Listing 7.18. fun_ptr.cpp
// fun_ptr.cpp -- pointers to functions
#include
double betsy(int);
double pam(int);
// second argument is pointer to a type double function that
// takes a type int argument
void estimate(int lines, double (*pf)(int));
int main()
{
using namespace std;
int code;
cout << "How many lines of code do you need? ";
cin >> code;
cout << "Here's Betsy's estimate:\n";
estimate(code, betsy);
cout << "Here's Pam's estimate:\n";
estimate(code, pam);
return 0;
}
double betsy(int lns)
{
return 0.05 * lns;
}
double pam(int lns)
{
return 0.03 * lns + 0.0004 * lns * lns;
}
void estimate(int lines, double (*pf)(int))
{
using namespace std;
cout << lines << " lines will take ";
cout << (*pf)(lines) << " hour(s)\n";
}
Here is a sample run of the program in Listing 7.18:
How many lines of code do you need? 30
Here's Betsy's estimate:
30 lines will take 1.5 hour(s)
Here's Pam's estimate:
30 lines will take 1.26 hour(s)
Here is a second sample run of the program:
How many lines of code do you need? 100
Here's Betsy's estimate:
100 lines will take 5 hour(s)
Here's Pam's estimate:
100 lines will take 7 hour(s)
Variations on the Theme of Function Pointers
With function pointers, the notation can get intimidating. Let’s look at an example that illustrates some of the challenges of function pointers and ways of dealing with them. To begin, here are prototypes for some functions that share the same signature and return type:
const double * f1(const double ar[], int n);
const double * f2(const double [], int);
const double * f3(const double *, int);
The signatures might look different, but they are the same. First, recall that in a function prototype parameter list const double ar[] and const double * ar have exactly the same meaning. Second, recall that in a prototype you can omit identifiers. Therefore, const double ar[] can be reduced to const double [], and const double * ar can be reduced to const double *. So all the function signatures shown previously have the same meaning. Function definitions, on the other hand, do provide identifiers, so either const double ar[] or const double * ar will serve in that context.
Next, suppose you wish to declare a pointer that can point to one of these three functions.
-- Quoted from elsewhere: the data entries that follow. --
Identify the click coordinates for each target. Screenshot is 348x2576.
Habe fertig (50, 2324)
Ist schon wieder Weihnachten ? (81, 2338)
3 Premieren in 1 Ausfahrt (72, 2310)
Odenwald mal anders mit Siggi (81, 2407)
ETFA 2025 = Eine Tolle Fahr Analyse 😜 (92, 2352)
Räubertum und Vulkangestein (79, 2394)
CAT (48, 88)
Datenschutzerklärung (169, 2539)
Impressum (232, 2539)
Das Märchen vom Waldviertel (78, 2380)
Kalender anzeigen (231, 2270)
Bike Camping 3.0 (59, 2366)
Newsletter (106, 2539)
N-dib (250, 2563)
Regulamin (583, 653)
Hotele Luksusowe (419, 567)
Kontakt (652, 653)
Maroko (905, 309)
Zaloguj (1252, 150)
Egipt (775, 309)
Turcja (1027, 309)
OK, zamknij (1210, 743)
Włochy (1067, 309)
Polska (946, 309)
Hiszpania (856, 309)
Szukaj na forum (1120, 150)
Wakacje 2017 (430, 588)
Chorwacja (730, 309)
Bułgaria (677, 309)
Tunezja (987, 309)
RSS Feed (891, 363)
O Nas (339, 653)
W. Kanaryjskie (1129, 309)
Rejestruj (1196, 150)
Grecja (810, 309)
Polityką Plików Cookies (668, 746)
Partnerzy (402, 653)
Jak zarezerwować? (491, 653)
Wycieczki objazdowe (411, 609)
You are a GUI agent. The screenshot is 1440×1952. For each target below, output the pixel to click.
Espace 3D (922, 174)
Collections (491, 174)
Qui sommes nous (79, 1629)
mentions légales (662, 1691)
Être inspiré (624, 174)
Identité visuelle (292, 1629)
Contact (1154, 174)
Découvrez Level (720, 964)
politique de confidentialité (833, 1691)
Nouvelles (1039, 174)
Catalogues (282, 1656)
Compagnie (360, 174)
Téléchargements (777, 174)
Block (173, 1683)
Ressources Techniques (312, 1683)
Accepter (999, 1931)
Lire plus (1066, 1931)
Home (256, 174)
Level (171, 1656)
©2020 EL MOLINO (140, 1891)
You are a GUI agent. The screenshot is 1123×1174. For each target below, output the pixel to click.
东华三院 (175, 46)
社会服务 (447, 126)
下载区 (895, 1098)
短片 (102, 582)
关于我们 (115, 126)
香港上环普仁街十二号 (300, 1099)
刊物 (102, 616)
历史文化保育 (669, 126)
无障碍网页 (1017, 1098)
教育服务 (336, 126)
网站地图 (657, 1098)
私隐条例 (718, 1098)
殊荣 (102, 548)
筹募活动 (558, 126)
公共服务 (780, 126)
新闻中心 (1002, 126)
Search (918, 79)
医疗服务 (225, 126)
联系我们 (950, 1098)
The technique, you’ll recall, is if pa is the desired pointer, take the prototype for a target function and replace the function name with (*pa):
const double * (*p1)(const double *, int);
This can be combined with initialization:
const double * (*p1)(const double *, int) = f1;
With the C++11 automatic type deduction feature, you can simplify this a bit:
auto p2 = f2; // C++11 automatic type deduction
Now consider the following statements:
cout << (*p1)(av,3) << ": " << *(*p1)(av,3) << endl;
cout << p2(av,3) << ": " << *p2(av,3) << endl;
Both (*p1)(av,3) and p2(av,3), recall, represent calling the pointed-to functions (f1() and f2(), in this case) with av and 3 as arguments. Therefore, what should print are the return values of these two functions. The return values are type const double * (that is, address of double values). So the first part of each cout expression should print the address of a double value. To see the actual value stored at the addresses, we need to apply the * operator to these addresses, and that’s what the expressions *(*p1)(av,3) and *p2(av,3) do.